After the procedure and despite his multiple comorbidities, our patient recovered quickly and was discharged from the hospital without any complications. Although the current evidence has focused primarily on the risks and lack of surgeons' familiarity with the PICA-PICA bypass, it may be an optimal treatment option rather than just an alternative to the OA-PICA bypass.3) Indeed, while every PICA aneurysm may not be treatable with the PICA-PICA bypass, this could become a potential treatment option for patients who have several comorbidities, including a higher chance of skin complications. However, since this bypass technique does not have widespread use and it is technically difficult, continuous training and increased familiarity with the procedure would be necessary to achieve optimal surgical outcomes. We have described the surgical outcomes of the different types of bypass performed at our institute over a period of 11 years (from January 2011 to December 2021) as supportive data in Supplementary Table 2. Although our case series was not large enough to perform statistical analyses, it may nevertheless reflect the pros and cons of PICA-PICA bypass stated in this report. Comparison of surgical outcomes of each bypass type performed at our institute is summarized in Supplementary Table 3. Our data were retrospectively retrieved from our medical records. As per the ethical guidelines of the Japan Neurosurgical Society, we did not seek local IRB approval, as this case series included less than nine cases. Considering the low invasiveness of retrospective data retrieval, an opt-out method of consent was adopted. Notification for opt-out was posted on our institute website; patients could easily opt to decline the use of their data for publication in the report.

Conclusion

We described a case of fusiform proximal PICA aneurysm that was treated with a PICA-PICA bypass. The PICA-PICA bypass has specific advantages over the OA-PICA bypass. In some cases, the PICA-PICA bypass could be an optimal treatment option rather than just an alternative treatment for OA-PICA bypass.

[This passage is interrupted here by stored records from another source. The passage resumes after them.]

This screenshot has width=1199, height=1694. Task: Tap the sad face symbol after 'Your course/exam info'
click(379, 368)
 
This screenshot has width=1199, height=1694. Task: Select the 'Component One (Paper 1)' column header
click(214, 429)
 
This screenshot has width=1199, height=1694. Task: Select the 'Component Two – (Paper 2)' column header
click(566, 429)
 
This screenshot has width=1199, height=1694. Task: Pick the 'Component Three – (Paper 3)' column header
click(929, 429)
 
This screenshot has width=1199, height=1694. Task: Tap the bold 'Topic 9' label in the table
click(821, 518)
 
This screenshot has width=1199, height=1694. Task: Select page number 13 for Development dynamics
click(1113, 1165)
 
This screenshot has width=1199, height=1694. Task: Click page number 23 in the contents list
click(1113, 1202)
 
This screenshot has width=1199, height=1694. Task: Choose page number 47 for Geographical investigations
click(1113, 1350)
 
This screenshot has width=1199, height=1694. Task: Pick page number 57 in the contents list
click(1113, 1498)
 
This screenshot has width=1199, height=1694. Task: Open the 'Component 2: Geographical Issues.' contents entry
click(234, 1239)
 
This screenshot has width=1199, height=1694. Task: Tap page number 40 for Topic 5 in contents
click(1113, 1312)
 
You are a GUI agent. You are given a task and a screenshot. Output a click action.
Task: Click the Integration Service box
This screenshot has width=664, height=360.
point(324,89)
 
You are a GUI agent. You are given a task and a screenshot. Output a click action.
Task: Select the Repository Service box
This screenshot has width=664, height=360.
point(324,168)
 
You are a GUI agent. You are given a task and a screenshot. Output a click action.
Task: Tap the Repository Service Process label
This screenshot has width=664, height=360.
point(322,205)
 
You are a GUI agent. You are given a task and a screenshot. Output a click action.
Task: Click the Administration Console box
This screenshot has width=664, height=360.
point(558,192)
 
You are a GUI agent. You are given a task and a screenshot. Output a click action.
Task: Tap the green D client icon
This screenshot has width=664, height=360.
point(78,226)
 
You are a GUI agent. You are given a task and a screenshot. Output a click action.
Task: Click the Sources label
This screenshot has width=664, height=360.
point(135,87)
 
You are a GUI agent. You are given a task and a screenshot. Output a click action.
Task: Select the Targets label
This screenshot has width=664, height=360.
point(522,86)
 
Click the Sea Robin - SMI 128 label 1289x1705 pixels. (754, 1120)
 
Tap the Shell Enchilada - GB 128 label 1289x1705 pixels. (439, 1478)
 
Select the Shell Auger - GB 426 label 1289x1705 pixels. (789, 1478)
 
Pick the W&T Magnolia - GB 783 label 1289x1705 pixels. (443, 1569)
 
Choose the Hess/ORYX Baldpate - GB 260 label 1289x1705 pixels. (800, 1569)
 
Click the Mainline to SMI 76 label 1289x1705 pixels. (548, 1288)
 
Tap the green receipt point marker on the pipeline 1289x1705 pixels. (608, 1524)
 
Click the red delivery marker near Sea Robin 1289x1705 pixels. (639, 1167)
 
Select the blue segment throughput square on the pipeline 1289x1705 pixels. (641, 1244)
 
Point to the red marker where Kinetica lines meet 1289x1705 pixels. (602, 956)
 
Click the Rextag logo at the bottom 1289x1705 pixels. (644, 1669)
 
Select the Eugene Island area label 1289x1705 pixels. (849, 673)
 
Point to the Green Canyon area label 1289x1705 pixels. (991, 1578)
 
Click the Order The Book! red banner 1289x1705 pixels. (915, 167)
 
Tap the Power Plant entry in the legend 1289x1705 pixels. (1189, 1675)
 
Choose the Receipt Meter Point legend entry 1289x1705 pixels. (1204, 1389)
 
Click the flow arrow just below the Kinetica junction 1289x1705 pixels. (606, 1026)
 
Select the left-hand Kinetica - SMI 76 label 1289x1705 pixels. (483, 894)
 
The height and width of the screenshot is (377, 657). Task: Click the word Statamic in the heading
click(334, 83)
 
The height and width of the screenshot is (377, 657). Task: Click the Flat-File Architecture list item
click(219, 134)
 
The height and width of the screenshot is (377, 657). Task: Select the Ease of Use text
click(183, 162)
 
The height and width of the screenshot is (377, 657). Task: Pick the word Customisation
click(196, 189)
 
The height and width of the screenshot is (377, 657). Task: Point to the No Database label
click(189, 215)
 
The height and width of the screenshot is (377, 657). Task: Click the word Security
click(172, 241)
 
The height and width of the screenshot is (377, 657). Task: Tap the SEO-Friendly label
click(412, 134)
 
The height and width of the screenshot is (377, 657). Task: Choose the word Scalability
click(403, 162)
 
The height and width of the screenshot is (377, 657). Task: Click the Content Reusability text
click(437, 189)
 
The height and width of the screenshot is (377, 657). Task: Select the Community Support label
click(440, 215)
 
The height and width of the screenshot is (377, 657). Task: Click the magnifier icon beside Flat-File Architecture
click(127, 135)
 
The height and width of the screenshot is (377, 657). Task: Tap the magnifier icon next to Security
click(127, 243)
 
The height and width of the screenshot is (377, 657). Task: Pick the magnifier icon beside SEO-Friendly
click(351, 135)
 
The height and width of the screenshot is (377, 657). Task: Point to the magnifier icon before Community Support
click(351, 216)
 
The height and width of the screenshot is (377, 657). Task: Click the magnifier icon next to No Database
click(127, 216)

Details of Previous Presentation

The 80th Annual Meeting of the Japan Neurosurgical Society, 2021/10/27-10/30, Yokohama, Japan, poster presentation

Acknowledgments

Funding: This study did not receive any funding or financial support.

Abbreviations

PICA, posterior inferior cerebellar artery; OA, occipital artery; MCA, middle cerebral artery; STA, superficial temporal artery; IC, intracranial; CSF, cerebrospinal fluid; CT, computed tomography

Conflicts of Interest Disclosure

Conflicts of interest: All authors have no conflicts of interest to declare. All authors have registered online self-reported COI disclosure statement forms through the website of the Japan Neurosurgical Society members.